Der griechisch-türkische Bevölkerungsaustausch von 1923 war einer der bedeutendsten Bevölkerungsumsiedlungen des 20. Jahrhunderts. Er wurde als Teil des Vertrags von Lausanne nach Ende des Griechisch-Türkischen Krieges vereinbart und hatte weitreichende Auswirkungen auf die politische, soziale und kulturelle Landschaft beider Länder.
Geschichtlicher Kontext
Die Geschichte und der Ursprung des griechisch-türkischen Bevölkerungsaustauschs sind tief in ethnischen Spannungen und politischen Konflikten verwurzelt.

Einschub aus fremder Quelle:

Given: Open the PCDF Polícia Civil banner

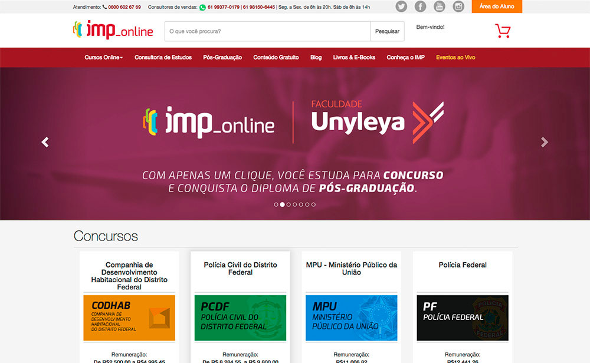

Seit der Unabhängigkeit Griechenlands im Jahr 1830 gab es in dieser Region immer wieder Konflikte und „Säuberungen“ zwischen ethnischen und religiösen Gruppen. Diese Auseinandersetzungen wurden von verschiedenen europäischen Großmächten vorangetrieben und trafen damals vor allem die muslimischen Minderheiten. Zusätzlich verschärften der erste Balkankrieg von 1912 und der Erste Weltkrieg die Situation. Es kam zu gewaltsamen Auseinandersetzungen und Deportationen.
Die Niederlage des Osmanischen Reiches und die Besetzung Smyrnas durch griechische Truppen führten zu einem weiteren Krieg, der ebenfalls zahlreiche Opfer brachte.
Nach dem Ende des Krieges und dem Sieg der Türkei unter Mustafa Kemal Atatürk wurden die Friedensverhandlungen in Lausanne eingeleitet. Einer der zentralen Punkte dieser Verhandlungen war ein Bevölkerungsaustausch, dessen Ziel die Förderung der ethnischen Homogenität in beiden Ländern war.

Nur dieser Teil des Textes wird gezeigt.